Pareto sets play an important role in multiobjective optimization, where each non-dominated (i.e. Pareto) vector describes objectives value of "optimal" solution to the given problem.

This module allows occurrence of duplicates in the set - this makes it rather a bag than a set, but is useful in practice (e.g. when we want to preserve two solutions giving the same objectives value, but structurally different). This assumption influences dominance definition given above: two duplicates never dominate each other and hence can be present in the Pareto set. This is controlled by duplicates option passed to new(): if set to true value, duplicates are allowed in Pareto set; otherwise, only the first found element of the subset of duplicated vectors is preserved in Pareto set.

FUNCTIONS

By default, a vector is passed around as a ref to array of consecutive column values. This means you shouldn't mess with it after passing to add method.

new

Creates a new object for calculating Pareto set.

The argument passed is a hashref with options; the recognized options are:

  • columns

    Arrayref containing column numbers which should be used for determining domination and duplication. Column numbers are 0-based array indexes to data vectors.

    Only values at those positions will be ever compared between vectors. Any other data in the vectors may be present and is not used in any way.

    At least one column number should be passed, for obvious reasons.

  • duplicates

    If set to true value, duplicated vectors are all put in Pareto set (if they are Pareto, of course). If set to false, duplicates of vectors already in the Pareto set are discarded.

add

Tests vectors passed as arguments and adds the non-dominated ones to the Pareto set.

get_pareto

Returns the current content of Pareto set as a list of vectors.

get_pareto_ref

Returns the current content of Pareto set as a ref to array with vectors. The return value references the original array, so treat it as read-only!

is_dominated

Returns true, if the first vector passed is dominated by the second one. The comparison is made based on the values in vectors' columns, which were passed to new().

The vectors passed are never duplicates of each other when this method is called from inside this module.

TODO

For large data sets calculations become time-intensive. There are a couple of techniques which might be applied to improve the performance:

  • defer the phase of removing vectors dominated by newly added vectors to get_pareto() call; this results in smaller number of arrays rewritings.

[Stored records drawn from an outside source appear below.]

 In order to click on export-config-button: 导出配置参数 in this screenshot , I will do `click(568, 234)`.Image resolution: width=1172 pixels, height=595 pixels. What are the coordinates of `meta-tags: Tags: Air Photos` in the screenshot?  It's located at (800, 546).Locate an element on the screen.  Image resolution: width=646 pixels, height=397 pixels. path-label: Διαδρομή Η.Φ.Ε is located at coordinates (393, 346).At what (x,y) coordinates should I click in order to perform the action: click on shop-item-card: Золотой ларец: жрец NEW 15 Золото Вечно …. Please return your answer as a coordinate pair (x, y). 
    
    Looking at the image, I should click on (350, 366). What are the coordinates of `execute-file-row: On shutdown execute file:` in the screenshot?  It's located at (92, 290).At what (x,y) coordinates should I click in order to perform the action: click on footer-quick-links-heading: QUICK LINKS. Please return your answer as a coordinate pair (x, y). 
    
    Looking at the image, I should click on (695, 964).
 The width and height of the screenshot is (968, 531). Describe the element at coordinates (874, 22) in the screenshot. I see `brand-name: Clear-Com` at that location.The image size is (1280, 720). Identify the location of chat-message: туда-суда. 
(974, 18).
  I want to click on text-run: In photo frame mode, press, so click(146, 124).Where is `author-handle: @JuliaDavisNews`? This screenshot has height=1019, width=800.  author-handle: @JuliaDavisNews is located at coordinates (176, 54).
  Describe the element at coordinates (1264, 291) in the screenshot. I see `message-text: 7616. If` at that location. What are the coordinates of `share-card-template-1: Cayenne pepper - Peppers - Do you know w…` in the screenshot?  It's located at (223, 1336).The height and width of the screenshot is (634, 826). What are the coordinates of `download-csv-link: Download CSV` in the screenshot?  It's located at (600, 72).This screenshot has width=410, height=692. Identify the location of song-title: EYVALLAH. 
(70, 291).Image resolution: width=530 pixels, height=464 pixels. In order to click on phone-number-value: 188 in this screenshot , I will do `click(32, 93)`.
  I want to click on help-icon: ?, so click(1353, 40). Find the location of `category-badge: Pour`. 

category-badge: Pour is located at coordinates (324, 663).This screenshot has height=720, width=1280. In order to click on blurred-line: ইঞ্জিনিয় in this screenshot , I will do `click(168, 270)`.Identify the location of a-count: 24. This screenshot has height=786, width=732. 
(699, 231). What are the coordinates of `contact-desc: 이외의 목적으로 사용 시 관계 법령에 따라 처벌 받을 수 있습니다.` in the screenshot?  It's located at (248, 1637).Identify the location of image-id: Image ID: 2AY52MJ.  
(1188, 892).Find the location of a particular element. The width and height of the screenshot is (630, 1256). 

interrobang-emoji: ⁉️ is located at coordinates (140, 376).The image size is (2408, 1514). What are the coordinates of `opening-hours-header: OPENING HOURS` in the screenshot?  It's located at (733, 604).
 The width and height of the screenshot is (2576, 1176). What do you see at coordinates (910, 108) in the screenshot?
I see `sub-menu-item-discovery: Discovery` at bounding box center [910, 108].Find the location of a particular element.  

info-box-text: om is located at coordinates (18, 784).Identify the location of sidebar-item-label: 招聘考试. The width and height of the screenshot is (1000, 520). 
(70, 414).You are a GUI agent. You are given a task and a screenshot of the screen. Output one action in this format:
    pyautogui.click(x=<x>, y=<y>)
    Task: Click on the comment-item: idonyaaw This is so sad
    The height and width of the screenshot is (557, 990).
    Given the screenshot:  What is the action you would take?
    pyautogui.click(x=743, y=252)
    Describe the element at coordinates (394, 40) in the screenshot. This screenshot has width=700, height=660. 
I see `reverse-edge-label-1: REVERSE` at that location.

  • split the set of vectors being added into smaller subsets, calculate Pareto sets for such subsets, and then apply insertion of resulting Pareto subsets to the main set; this results in smaller number of useless tries of adding dominated vectors into the set.

AUTHOR

Przemyslaw Wesolek, <jest at go.art.pl>

BUGS

Please report any bugs or feature requests to bug-data-pareto at rt.cpan.org, or through the web interface at http://rt.cpan.org/NoAuth/ReportBug.html?Queue=Data-Pareto. I will be notified, and then you'll automatically be notified of progress on your bug as I make changes.

SUPPORT

You can find documentation for this module with the perldoc command.

perldoc Data::Pareto

You can also look for information at:

COPYRIGHT & LICENSE

Copyright 2009 Przemyslaw Wesolek, all rights reserved.

This program is free software; you can redistribute it and/or modify it under the same terms as Perl itself.